“What do you want to be when you grow up?”
It’s a question kids hear often. I could tell you that when I was in sixth grade, like my daughter is today, I wanted to be a doctor/lawyer/gymnast. I had it all figured out in my head. Four years of med school, two years of law school, and by the time I was 28, I would be a practicing pediatrician who could represent himself in a malpractice suit. I wasn’t planning on being sued, but I thought it would be a good idea. I would save a lot from having to retain a lawyer!
And being a gymnast? I planned to compete in the Olympics for my country, of course.
It was right around the time when Team USA beat the Soviet team in hockey at Lake Placid, and I wanted to represent my country. I loved watching gymnastics and thought it would be cool to perform on the high bar and do the rings and pommel horse. Forget about the years and years of training, I was going to do it!

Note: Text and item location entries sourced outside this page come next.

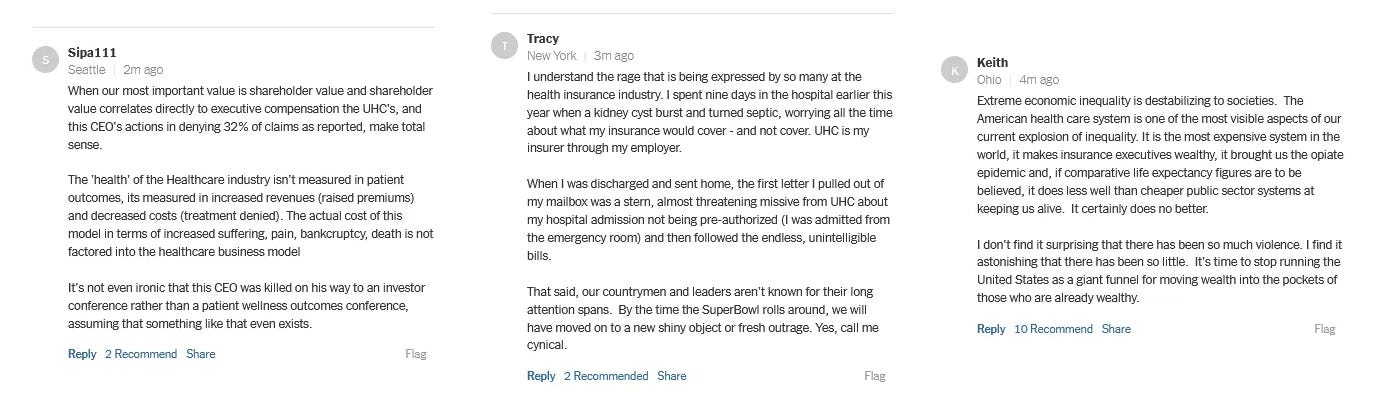Recommend Sipa111's comment
Viewport: 1383px width, 420px height.
(141, 354)
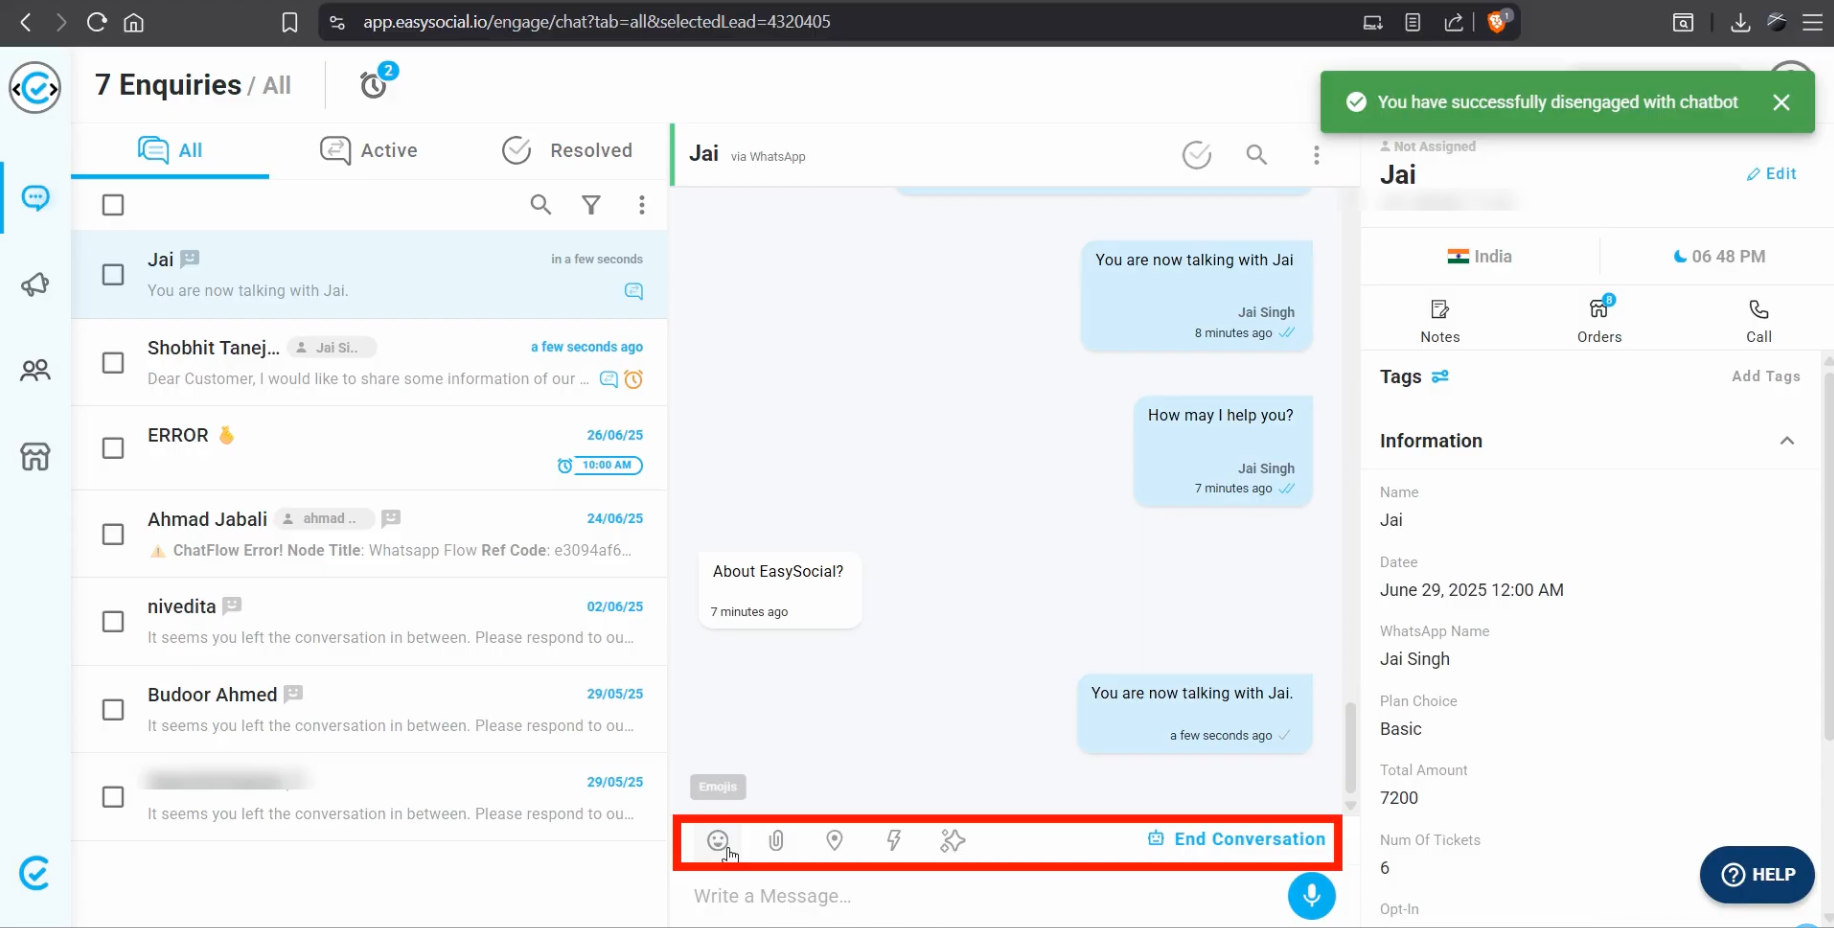This screenshot has height=928, width=1834.
Task: Switch to the Resolved tab
Action: coord(567,150)
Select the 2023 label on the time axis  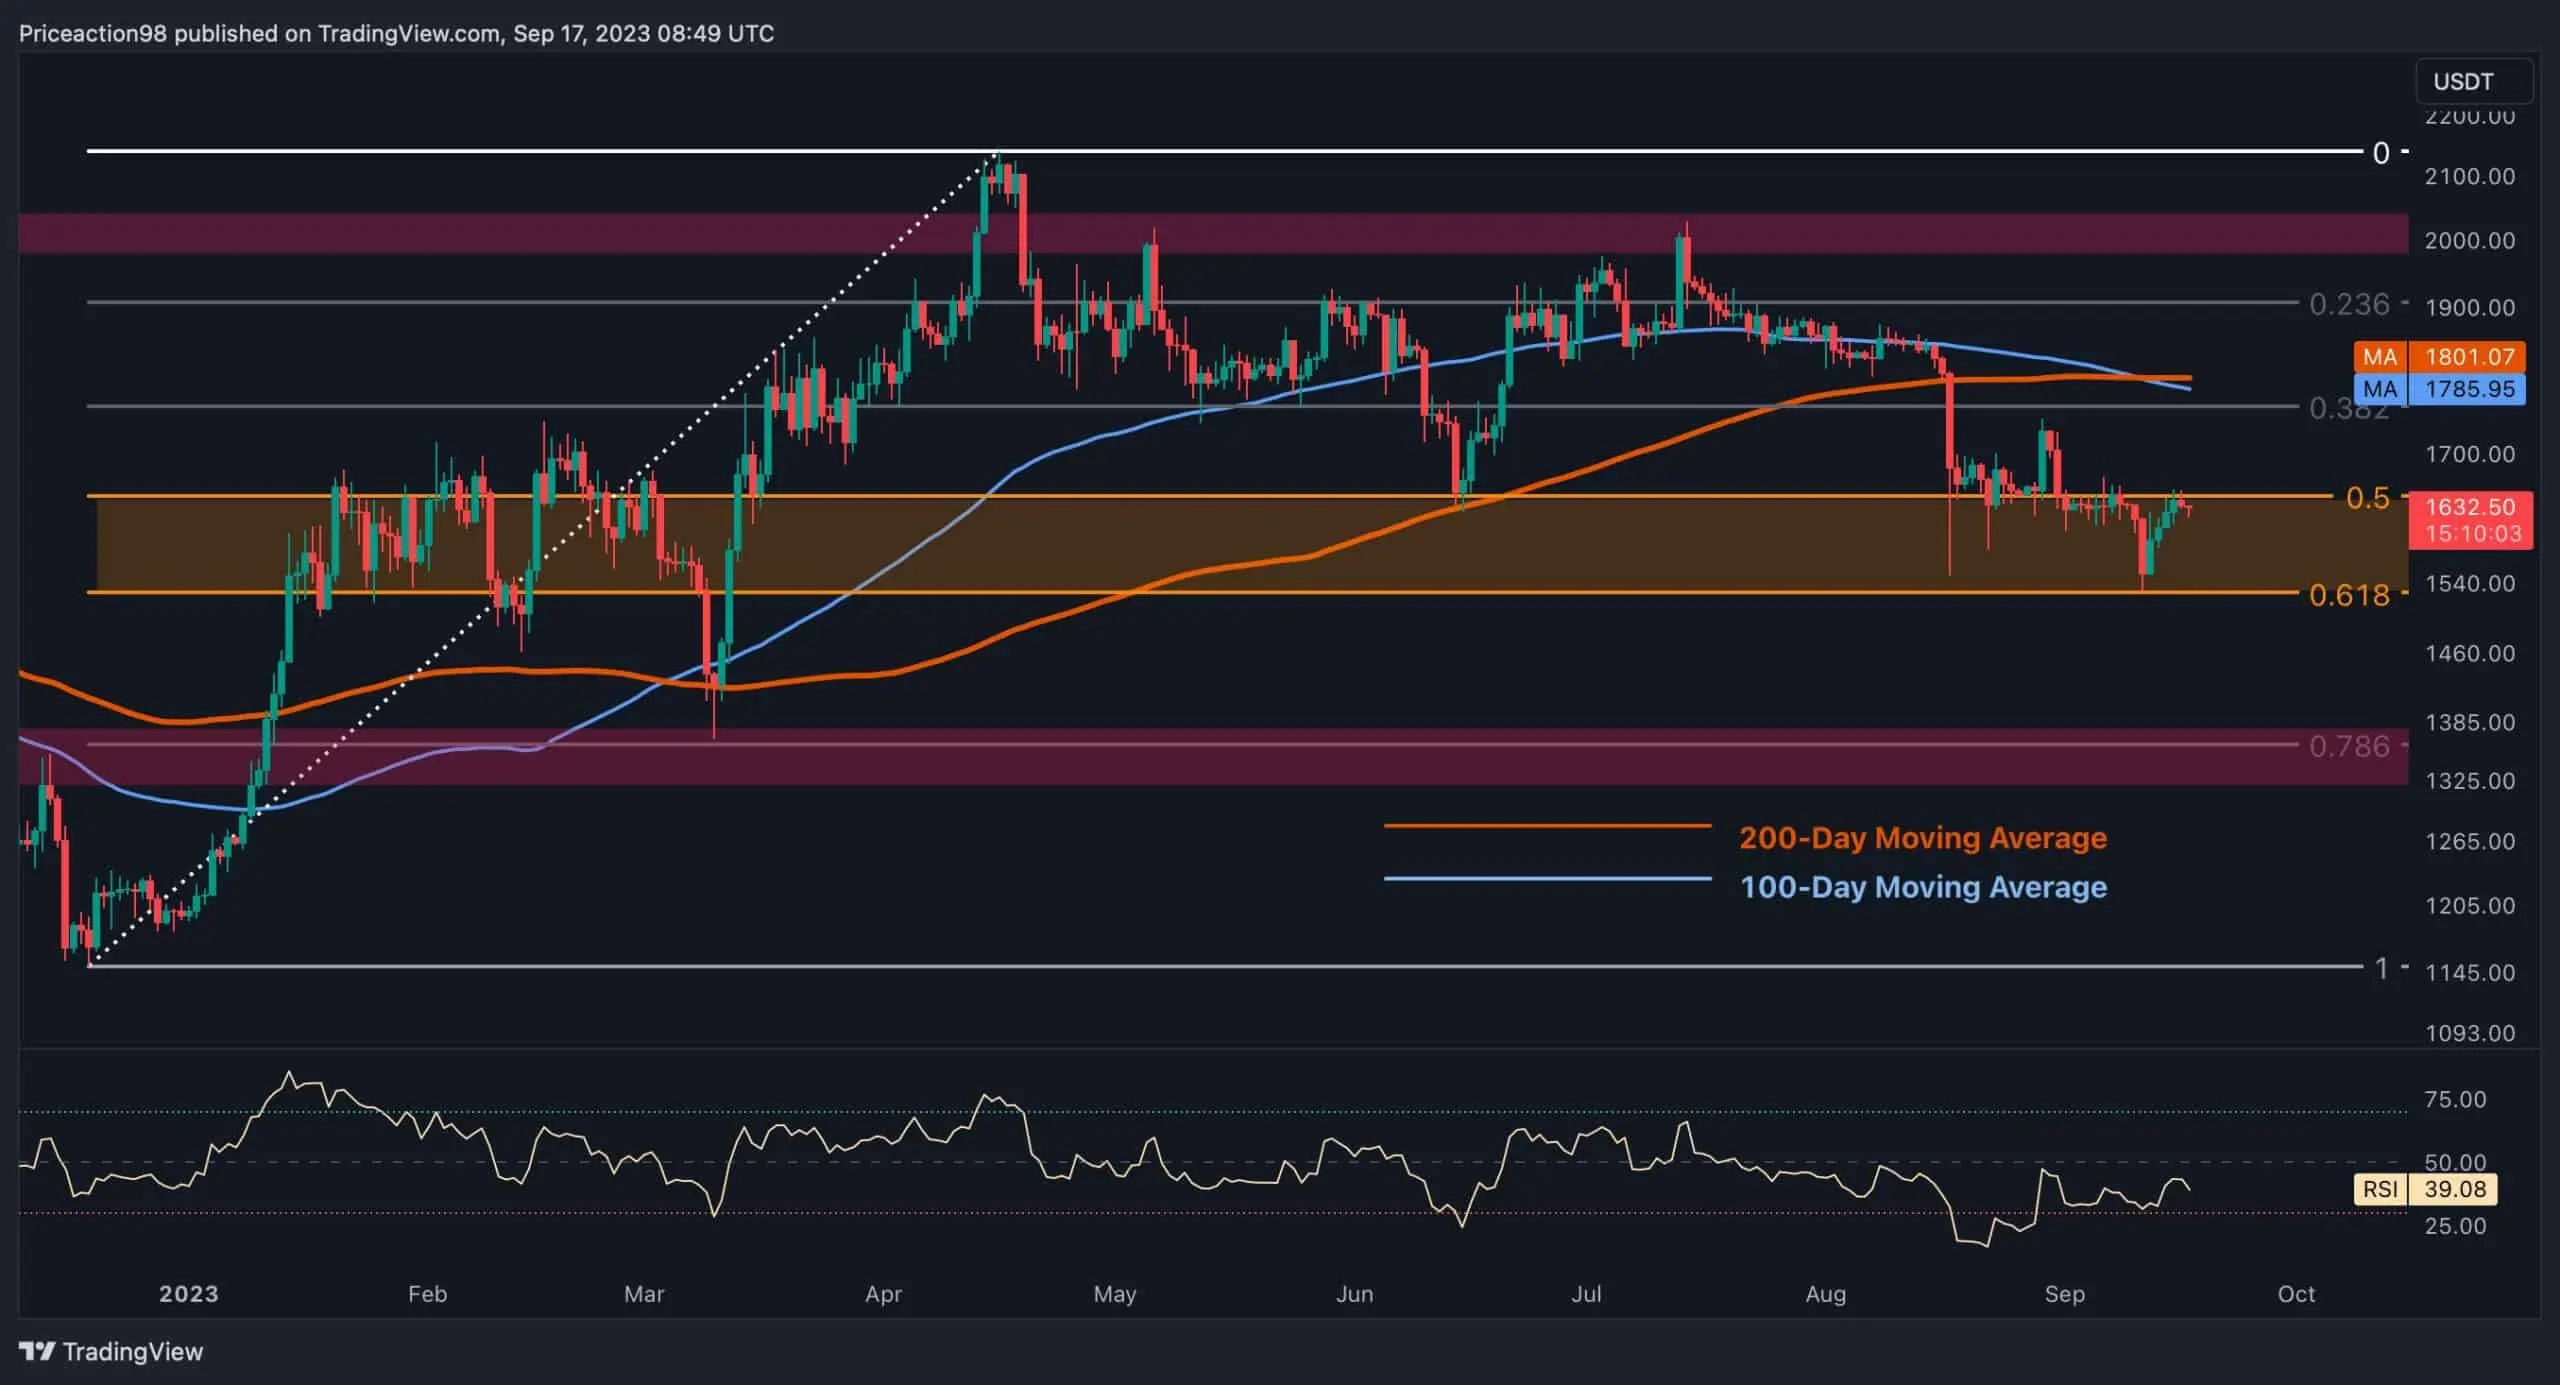pyautogui.click(x=190, y=1294)
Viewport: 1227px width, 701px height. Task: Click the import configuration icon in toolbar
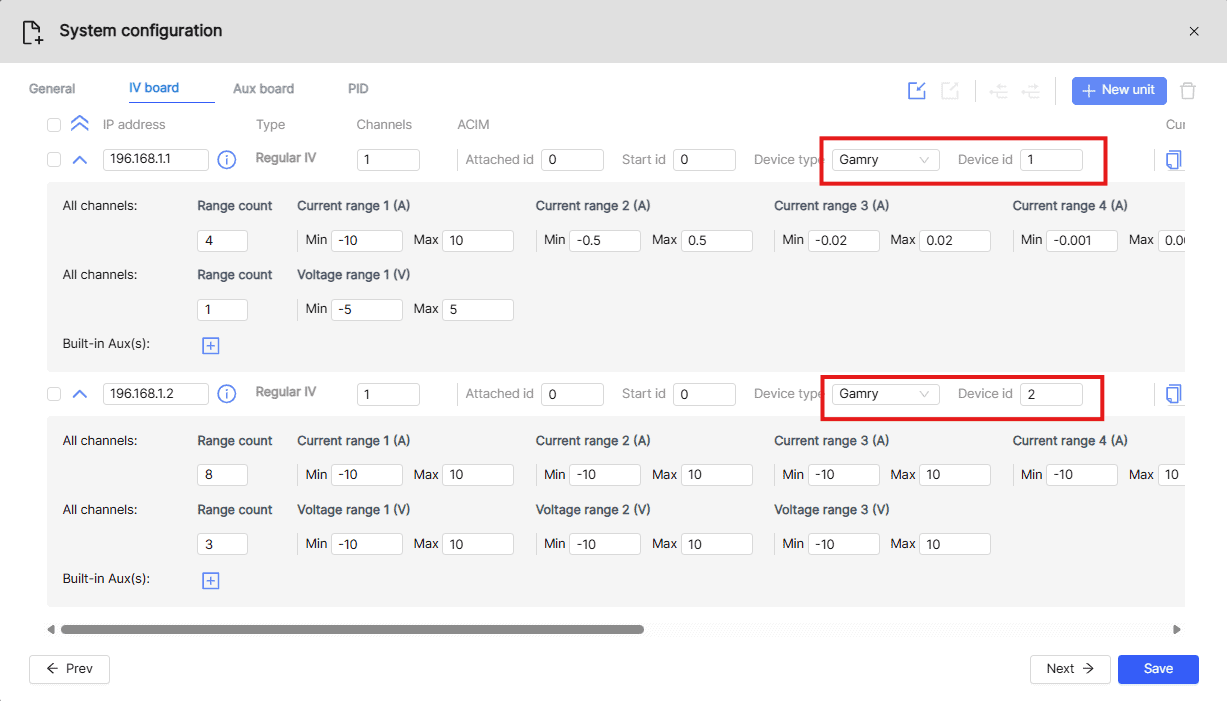[917, 91]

I’m so grateful my parents never discouraged me.
When I unveiled my grand plan, my mom and dad never told me I couldn’t do it. They didn’t point out the flaws in my plan — like that most gymnasts begin at about half my age to start training or that to be a doctor AND a lawyer would take not only more time than I was figuring, but would also be incredibly expensive to pursue. They just told me to study hard and get good grades, and I could do whatever I wanted.
As I got older and closer to graduating high school, I realized the financial burden it would take to just go to college. Even applying was expensive! I came to the conclusion on my own over the years that my plan had some real problems, and instead I devoted myself to one field. I ended up applying to a really good school that I was pretty confident I would be accepted to, and two schools I hoped to get into; I felt blessed when I got into all three and that with the help of my parents, I could afford to attend them.
Watching the movie Zootopia really brought all of that home for me. I related to Judy’s enthusiasm as she dreamed of being the first rabbit police officer. Even when her parents told her that rabbits have NEVER done that, her attitude was, “So I’ll be the first!” Along the way, she meets Nick, a fox with an attitude. She learns that Nick has had a very different experience growing up; he was embarrassed and ridiculed at a young age for wanting to be something different, and unlike Judy, he decided to forget his dreams and give in to what people expected of him.
I want my daughter to have a “Judy experience” instead of one like Nick. Right now, she isn’t sure what she wants to do, but she’s thinking of being a veterinarian (even though she’s allergic to bunnies, horses, donkeys, cows, and a bunch of other animals). Her bed is filled with stuffed animals she can’t get close to in real life, but loves anyway. At the same time, she wants to open a chain of bakeries and she’s flirting with the idea of being a marine biologist. She wants to go to Harvard as her first choice and Stanford as her second. She might “settle” for UCLA as her third choice (her dad’s alma mater). I love that she has big dreams.
Are they realistic? I don’t know. It might be tough being a vet who’s allergic to animals (although she isn’t allergic to dogs, so maybe she could specialize?). Being able to afford sending her to Harvard or Stanford, let alone UCLA, might be difficult too, but if she gets in she’ll probably be able to get a ton of scholarships. I’m just not going to worry about that for now.
Instead, I’m going to let her dream big like my parents let me. Over time, she’ll figure out on her own what works for her and what doesn’t. In the meantime, I’ll be as supportive and loving as I can. What she needs from mom and dad isn’t a dose of reality — not at 11 years old and not when we don’t know what might happen. What she does need is to know that we believe in her. The rest will work itself out. Somehow.